It was 2012 when Selene Commerford’s dad was diagnosed with dementia. He passed the following year, just as Selene’s husband John learned he had young onset Alzheimer’s Disease. By 2018 John had to be placed in a long-term care facility, a process which was underway when Selene’s mom Gina was placed on an extended hospital hold – now also diagnosed with dementia.
Selene managed to get her mom admitted to the Madonna Care Community, one floor down from John. Her younger sister would have helped out – except that she had just begun a battle with tongue cancer. A few months later Selene’s sister-in-law Ann died with young onset Alzheimer’s. And somewhere in there, Selene’s beloved dog Kika died. Bobby Braddock wouldn’t write this country song. It would be too implausible.
I’m meeting Selene in her office at the Nepean Housing Corporation, a non-profit housing provider specializing in affordable rental housing. She is taking her lunch hour to talk to me, a generous act in that lunchtime might be the only hour of the day she has to herself.
Selene gets up at 5:00 every morning. In to work, home to make dinner for herself and her adult daughter Katharine, who has a developmental disability and lives at home. After dinner she packs up the new dog, a black lab named Fergus, and heads off to the Madonna.
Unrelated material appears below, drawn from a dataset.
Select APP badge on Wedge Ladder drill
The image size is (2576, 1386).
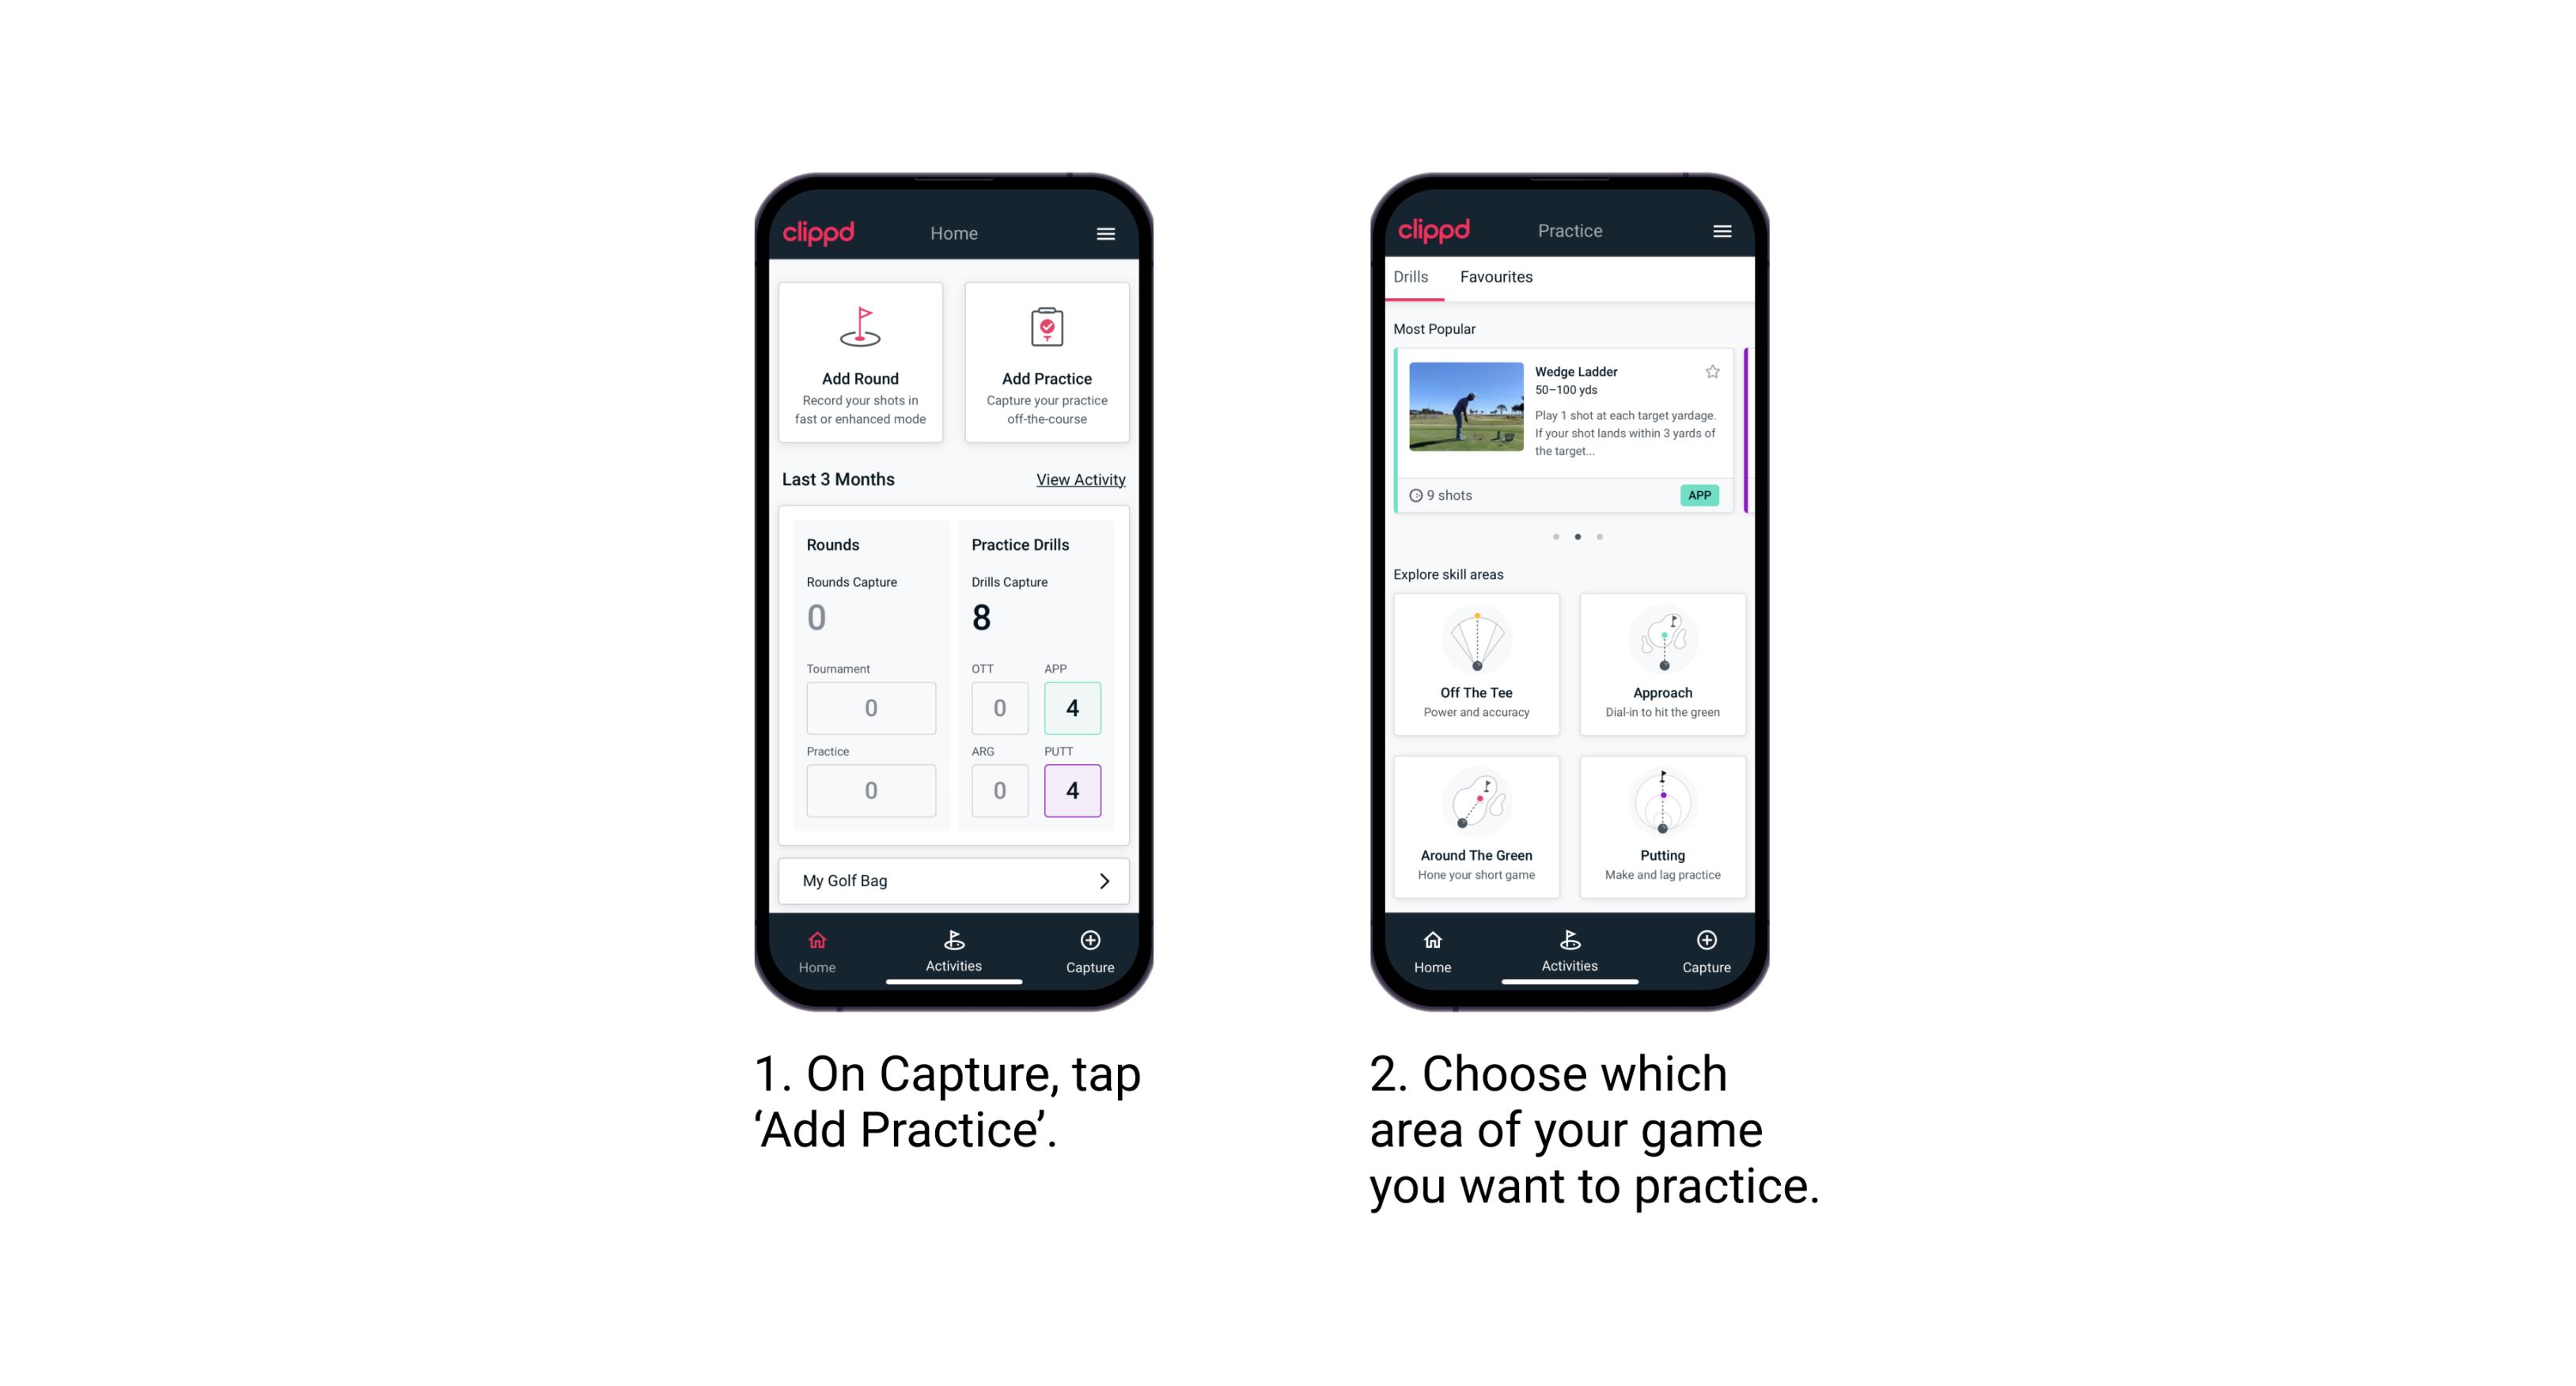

She visits John and helps care for him. Sometimes that involves cleaning him up, other times it means enduring a verbal onslaught. John, who in 35 years of marriage never once raised his voice, now has bouts of aggression borne out confusion about his surroundings.
Then it’s upstairs one floor to mom’s room. Fergus runs a second gauntlet of friendly hands looking to pet him, and parks himself by Gina’s bed. Selene has set up this room to look as much like her mom’s old apartment as possible – but it has taken a while for Gina to become accustomed to her new surroundings, and she’s still not quite there. Although she participates in the activities at the Madonna (baking, walking, exercise programs), she complains to Selene every day that there is nothing to do.
At 9:30 it’s time to bring Fergus back home to watch Coronation Street with Katharine and Ricky the cat, an animal Selene tolerates. She took Ricky in as a favour to her son, but Selene is an avowed dog person, and Ricky isn’t especially friendly. After Coronation Street it’s bedtime, and up again at 5:00 the following morning to do it all again.
We talk about “Caregiver Resilience” a fair amount. How do we enhance resilience in caregivers? How do we help them through the tough times? What do they need that we can provide? Caregivers get stretched to the breaking point all the time, and Selene appears to be as stretched as any caregiver we know. So how does she keep it together?
It boils down, she says, to two things. One is a workplace that gets it. The Nepean Housing Corporation, Selene says, has been tremendous. If her mom has an episode, or John has a fall, she gets up and leaves. No questions asked, no finding someone to handle her workload for the rest of the day. She just goes. And she’s certain that if she asked, her employer would have no problem allowing her to take 12 half-days per year to attend her support group.
That is the second thing that helps Selene keep herself together. The support group. Run by The Dementia Society, they meet 12 times a year, and she will not miss a single one. She’s so dedicated to attending the support group that she uses up six vacation days each year to go. She’s got to book the time off in advance. Not because her employer would have a problem with it, but they’re too important to miss for any reason.
This is a place for talking. For sharing stories and troubles and frustrations and heartaches. It’s a place where people can give voice to emotions they would never reveal in any other company. It’s now like a second family to Selene, and she is as serious about the group as she is about her husband, her children and her mom.
Recently, the support group swelled to such a size that there was talk of splitting it in two. One half being those who had been there longest, with loved ones in the later stages of dementia. And the other half made up of the newer arrivals, whose loved ones were closer to the early stages. This idea was shouted down immediately. The newer arrivals had to hear the stories from the more experienced members, which was the whole point. Selene remembers one newer participant saying:
“What you’re telling me is really scary. And that tells me I’m supposed to be here.”
John and his entire family have an extremely rare gene mutation, a dominantly inherited Alzheimer’s Disease gene. That means that everyone in his family has about a 50% chance of getting the gene, which means they have about a 50% chance of developing Younger Onset Alzheimer’s Disease. Ann had it, John has it, his brother Frank might have it. And Selene’s son Ken might have it. Neither Frank nor Ken want to know their status.
It is so rare that the family is participating in a trial that’s being run out of many facilities. Frank goes to McGill in Montreal for the trial, Ken now goes to Boston. We will bring you more on this story, and the trial, at another time. Today, on National Caregiver Day, we want to focus on Selene and her immense emotional courage in the face of so much adversity. The Dementia Society salutes this remarkable woman and her entire family. Selene is an incredible asset to our support group, and an outstanding profile in resilience for caregivers everywhere.